(Task goal) Rename every "The image size is" to "Screenshot size:" in the items below, and reproduce all other text in them unchanged.

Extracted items
****

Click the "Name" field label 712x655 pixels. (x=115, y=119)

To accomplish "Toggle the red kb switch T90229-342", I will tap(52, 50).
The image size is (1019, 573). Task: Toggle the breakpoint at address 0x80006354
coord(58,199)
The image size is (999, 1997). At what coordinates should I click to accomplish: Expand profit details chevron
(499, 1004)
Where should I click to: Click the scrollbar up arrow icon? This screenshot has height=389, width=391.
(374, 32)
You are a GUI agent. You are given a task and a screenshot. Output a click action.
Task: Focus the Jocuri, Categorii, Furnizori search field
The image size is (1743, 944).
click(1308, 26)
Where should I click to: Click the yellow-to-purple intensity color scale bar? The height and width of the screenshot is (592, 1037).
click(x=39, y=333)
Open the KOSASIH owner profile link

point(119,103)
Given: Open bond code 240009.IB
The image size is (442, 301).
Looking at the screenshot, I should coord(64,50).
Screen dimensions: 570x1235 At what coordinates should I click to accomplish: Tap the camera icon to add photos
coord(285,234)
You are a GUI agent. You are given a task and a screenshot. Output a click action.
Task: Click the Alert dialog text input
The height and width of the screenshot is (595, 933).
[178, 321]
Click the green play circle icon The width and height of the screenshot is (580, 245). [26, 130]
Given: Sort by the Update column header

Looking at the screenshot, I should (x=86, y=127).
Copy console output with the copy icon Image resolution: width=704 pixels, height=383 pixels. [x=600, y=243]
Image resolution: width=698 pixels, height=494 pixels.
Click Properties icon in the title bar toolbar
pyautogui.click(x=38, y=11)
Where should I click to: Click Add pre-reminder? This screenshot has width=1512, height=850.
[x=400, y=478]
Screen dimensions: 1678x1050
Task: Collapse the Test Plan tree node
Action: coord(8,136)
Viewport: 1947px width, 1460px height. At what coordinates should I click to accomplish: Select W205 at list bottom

****

(Result of the task)
Click the "Name" field label 712x655 pixels. (x=115, y=119)

To accomplish "Toggle the red kb switch T90229-342", I will tap(52, 50).
Screenshot size: (1019, 573). Task: Toggle the breakpoint at address 0x80006354
coord(58,199)
Screenshot size: (999, 1997). At what coordinates should I click to accomplish: Expand profit details chevron
(499, 1004)
Where should I click to: Click the scrollbar up arrow icon? This screenshot has height=389, width=391.
(374, 32)
You are a GUI agent. You are given a task and a screenshot. Output a click action.
Task: Focus the Jocuri, Categorii, Furnizori search field
Screenshot size: (1743, 944).
click(1308, 26)
Where should I click to: Click the yellow-to-purple intensity color scale bar? The height and width of the screenshot is (592, 1037).
click(x=39, y=333)
Open the KOSASIH owner profile link

point(119,103)
Given: Open bond code 240009.IB
Screenshot size: (442, 301).
Looking at the screenshot, I should coord(64,50).
Screen dimensions: 570x1235 At what coordinates should I click to accomplish: Tap the camera icon to add photos
coord(285,234)
You are a GUI agent. You are given a task and a screenshot. Output a click action.
Task: Click the Alert dialog text input
The height and width of the screenshot is (595, 933).
[178, 321]
Click the green play circle icon The width and height of the screenshot is (580, 245). [26, 130]
Given: Sort by the Update column header

Looking at the screenshot, I should (x=86, y=127).
Copy console output with the copy icon Image resolution: width=704 pixels, height=383 pixels. [x=600, y=243]
Image resolution: width=698 pixels, height=494 pixels.
Click Properties icon in the title bar toolbar
pyautogui.click(x=38, y=11)
Where should I click to: Click Add pre-reminder? This screenshot has width=1512, height=850.
[x=400, y=478]
Screen dimensions: 1678x1050
Task: Collapse the Test Plan tree node
Action: coord(8,136)
Viewport: 1947px width, 1460px height. At what coordinates should I click to accomplish: Select W205 at list bottom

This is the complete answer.